Sehr viel Positives gibt es in diesen Tagen nicht zu berichten, auch wenn die Corona-Krise ein paar unerwartete Lichtblicke bieten kann. Die Natur wird nicht mehr so von Menschen gestört und kann sich mehr herausnehmen, wie zum Beispiel diese kecken Ziegen in Wales. Freunde berichten, sie würden allgemein mehr Vögel sehen und hören, was nicht nur anekdotisch zu sein scheint. Und endlich kann man wieder tief einatmen, da sich die Luftqualität erheblich verbessert hat. Und was bedeutet das für die Verkehrswende?

Verkehrswende durch die Hintertür?
Was wir mit sehr viel Interesse verfolgen ist die neue Verkehrsplanung, die sich plötzlich in vielen Städten einschleicht. Fußgänger (und in einigen Regionen auch Radfahrer) brauchten eigentlich schon immer mehr Platz als sie eingeräumt bekamen – aber auf einmal aber ist es wahrlich lebenswichtig, dass sie ihn bekommen. In Brüssel wurden einfach mal die Ampeln ausgeschaltet. Fußgänger und Fahrradfahrer haben jetzt Vorrang und Autofahrer müssen auf sie achten. Bei einem Tempolimit von 20. Der Bau weiterer Fahrradwege ist außerdem geplant.
In Wien wurden Wissenschaftler der Technischen Universität damit beauftragt, die Bezirke zu identifizieren, in denen es besonders schwierig ist, einen Sicherheitsabstand einzuhalten. Die Stadtregierung richtete darauf gleich Begrenzunszonen ein. Pläne, die jede Straße in Paris bis 2024 fahrradfreundlich zu gestalten werden aufgrund der Corona-Krise vorgezogen. Vielerorts klappt es also plötzlich mit der lang überfälligen und zum Teil schon lang geplanten Verkehrswende.
Mehr als nur Verkehrsplanung
Aber nicht nur auf den Verkehr wirkt es sich positiv aus, dass weniger Autos unterwegs sind. In Vilnius öffnet die Gastronomie wieder – wenn auch zunächst nur draußen. Die Litauische Hauptstadt verwandelt sich zu einem riesigen Open-Air Café. Über 200 Unternehmen gefällt die Idee – wenn nur hoffentlich das Wetter auch ein wenig mitspielt. Auch in Kanada macht man sich über diese Maßnahmen Gedanken.

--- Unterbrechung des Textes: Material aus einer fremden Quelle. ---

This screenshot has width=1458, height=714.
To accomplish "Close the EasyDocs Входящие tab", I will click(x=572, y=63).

Weniger Autos bedeutet auch, dass wieder mehr Kinder auf den Straßen spielen können. Einige Städte planen, einige Straßen an Sonn- und Feiertagen für Fahrzeuge sperren, und somit Kindern freien Lauf zu lassen.

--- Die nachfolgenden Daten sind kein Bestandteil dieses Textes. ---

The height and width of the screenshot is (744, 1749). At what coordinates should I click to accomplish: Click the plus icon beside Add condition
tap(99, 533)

Einen der ambitioniertesten Pläne hat Mailand für die Zeit nach dem Lockdown vorgestellt, mit temporären Fahrradwegen, neuen und erweiterten Fußwegen, 30 km/h Tempolimit und Straßen, auf denen Fußgänger und Radfahrer Vorrang haben sollen. Der durchschnittliche Arbeitsweg beträgt 4km, also sollte es für viele Bewohner möglich sein, vom Auto aufs Rad umzusteigen. Auch der ADFC äußert sich positive zu Mailands Beispiel.

Was kommt nach Corona?
Allgemein läßt sich also durchaus ein weltweiter Trend erkennen, die Verkehrswende zu beschleunigen. Es gibt Hoffnung, dass dies langlebige Veränderungen sind und sich die Uhr nicht ohne weiteres zurückdrehen lassen wird. Haben Bürger erst einmal erlebt, wie gut sich mit dem Rad pendeln läßt – solange ein sicherer Anfahrtsweg gegeben ist – bleiben viele hoffentlich dabei. Die Pop-Up-Radwege könnten also als Test dienen und somit gut in der Praxis zeigen, dass eine klimafreundliche Straßenplanung doch möglich ist. Auch der ADFC vertraut darauf, dass es hier nicht bei einem Provisorium handelt.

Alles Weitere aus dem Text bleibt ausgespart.